Colin Wright’s advice for lifestyle experiments
Over the past few days, I’ve been giving more thought to the whole life experiment thing. And by that I mean I’ve been googling around and learning about what makes life experiments successful too.
What makes for an exciting experiment adventure, even if the results don’t turn out the way you want?
Here’s a summary of his main points:
- Identify the problem: Each experiment should attempt to solve a problem. The “problem” could just be your annoying curiosity to experience something new. Or it could be something a little more painful. Point is, you need to have a reason to do the experiment, even if that reason seems silly.

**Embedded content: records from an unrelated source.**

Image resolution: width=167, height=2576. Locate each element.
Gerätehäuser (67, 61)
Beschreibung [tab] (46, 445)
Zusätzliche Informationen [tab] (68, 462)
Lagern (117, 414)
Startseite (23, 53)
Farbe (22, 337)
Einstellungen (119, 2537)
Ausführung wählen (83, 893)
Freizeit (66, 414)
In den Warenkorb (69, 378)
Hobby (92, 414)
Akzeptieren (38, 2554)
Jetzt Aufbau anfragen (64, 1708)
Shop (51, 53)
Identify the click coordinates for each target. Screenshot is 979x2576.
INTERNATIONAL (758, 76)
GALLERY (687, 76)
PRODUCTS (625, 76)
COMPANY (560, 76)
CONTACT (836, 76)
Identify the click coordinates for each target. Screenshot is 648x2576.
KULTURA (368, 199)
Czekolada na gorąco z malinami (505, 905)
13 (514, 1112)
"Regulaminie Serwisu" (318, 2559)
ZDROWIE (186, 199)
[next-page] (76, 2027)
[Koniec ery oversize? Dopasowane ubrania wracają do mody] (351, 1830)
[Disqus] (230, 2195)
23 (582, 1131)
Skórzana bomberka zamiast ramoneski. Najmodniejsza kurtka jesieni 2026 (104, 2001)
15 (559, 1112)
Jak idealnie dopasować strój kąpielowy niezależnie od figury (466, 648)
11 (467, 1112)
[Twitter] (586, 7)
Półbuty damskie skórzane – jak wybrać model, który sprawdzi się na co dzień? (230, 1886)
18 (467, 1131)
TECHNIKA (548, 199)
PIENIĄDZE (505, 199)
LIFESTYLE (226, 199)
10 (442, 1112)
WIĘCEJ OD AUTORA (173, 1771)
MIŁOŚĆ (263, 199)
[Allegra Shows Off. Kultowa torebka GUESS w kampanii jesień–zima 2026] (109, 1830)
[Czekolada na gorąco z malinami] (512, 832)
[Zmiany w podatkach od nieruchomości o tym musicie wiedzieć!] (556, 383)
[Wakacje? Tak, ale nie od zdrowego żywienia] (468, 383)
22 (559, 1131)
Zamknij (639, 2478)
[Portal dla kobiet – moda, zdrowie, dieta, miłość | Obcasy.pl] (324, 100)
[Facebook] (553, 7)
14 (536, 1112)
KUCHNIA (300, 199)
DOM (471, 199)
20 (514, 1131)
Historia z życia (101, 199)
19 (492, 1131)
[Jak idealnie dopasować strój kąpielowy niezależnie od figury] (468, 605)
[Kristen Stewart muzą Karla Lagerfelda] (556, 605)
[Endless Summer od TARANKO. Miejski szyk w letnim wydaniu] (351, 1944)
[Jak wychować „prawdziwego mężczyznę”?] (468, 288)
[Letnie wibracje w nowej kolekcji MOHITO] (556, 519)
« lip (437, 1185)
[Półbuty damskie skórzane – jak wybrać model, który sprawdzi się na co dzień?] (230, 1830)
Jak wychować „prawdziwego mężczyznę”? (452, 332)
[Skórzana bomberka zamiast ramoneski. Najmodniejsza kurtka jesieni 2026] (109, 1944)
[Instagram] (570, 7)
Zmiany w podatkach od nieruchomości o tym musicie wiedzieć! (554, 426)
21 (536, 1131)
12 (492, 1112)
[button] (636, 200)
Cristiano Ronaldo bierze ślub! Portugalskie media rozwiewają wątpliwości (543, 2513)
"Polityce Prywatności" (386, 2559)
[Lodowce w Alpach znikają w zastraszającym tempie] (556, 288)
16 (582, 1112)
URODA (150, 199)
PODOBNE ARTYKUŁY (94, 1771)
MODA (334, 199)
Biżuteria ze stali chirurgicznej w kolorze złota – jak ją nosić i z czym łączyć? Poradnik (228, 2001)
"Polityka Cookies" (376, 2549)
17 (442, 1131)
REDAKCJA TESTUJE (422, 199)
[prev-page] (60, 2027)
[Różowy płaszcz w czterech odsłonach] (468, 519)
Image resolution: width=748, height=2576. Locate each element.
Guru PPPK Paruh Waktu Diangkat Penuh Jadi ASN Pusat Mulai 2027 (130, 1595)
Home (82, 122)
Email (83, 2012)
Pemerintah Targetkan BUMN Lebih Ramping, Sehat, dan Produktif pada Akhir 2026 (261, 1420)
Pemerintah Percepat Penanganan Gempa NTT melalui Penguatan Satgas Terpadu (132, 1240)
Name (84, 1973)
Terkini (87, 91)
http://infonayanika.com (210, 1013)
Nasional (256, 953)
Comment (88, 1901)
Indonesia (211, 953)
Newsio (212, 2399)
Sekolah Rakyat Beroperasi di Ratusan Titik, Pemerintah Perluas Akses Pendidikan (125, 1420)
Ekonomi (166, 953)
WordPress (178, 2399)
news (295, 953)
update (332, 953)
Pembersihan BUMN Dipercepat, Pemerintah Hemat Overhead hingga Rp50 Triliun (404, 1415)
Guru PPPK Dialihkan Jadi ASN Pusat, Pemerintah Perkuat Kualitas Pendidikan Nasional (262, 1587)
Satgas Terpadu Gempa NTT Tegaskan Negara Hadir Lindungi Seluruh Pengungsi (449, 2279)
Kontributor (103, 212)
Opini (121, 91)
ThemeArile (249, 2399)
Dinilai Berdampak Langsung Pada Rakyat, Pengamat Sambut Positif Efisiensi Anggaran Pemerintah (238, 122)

Otherwise, you won’t follow through with it.
- Plan out where you want to be: Once your know what the problem is, you can work backward to figure out how to try to solve it. Of course, they’re experiments, so you won’t know for sure what will work. That’s okay. Guessing is okay.
- Establish rules and guidelines: Lifestyle experiments are measurable. That’s the difference between experiments and changes. You want to be able to repeat the process and learn from it, whether it works out the way you want or not. Also, these rules force you to be more creative within them.
- Jump: Finally, you have to commit to the experiment and take the plunge. I’m more a fan of short experiments without much planning than long experiments with lots of planning. Because you don’t really know what you’re getting into until you try it. So try it. Correct as you go.
Notice that none of this is revolutionary by itself. What makes life experiments interesting isn’t the method. Science has used the method for hundreds of years. What makes life experiments interesting is that someone, an actual person, is doing them, actually doing them.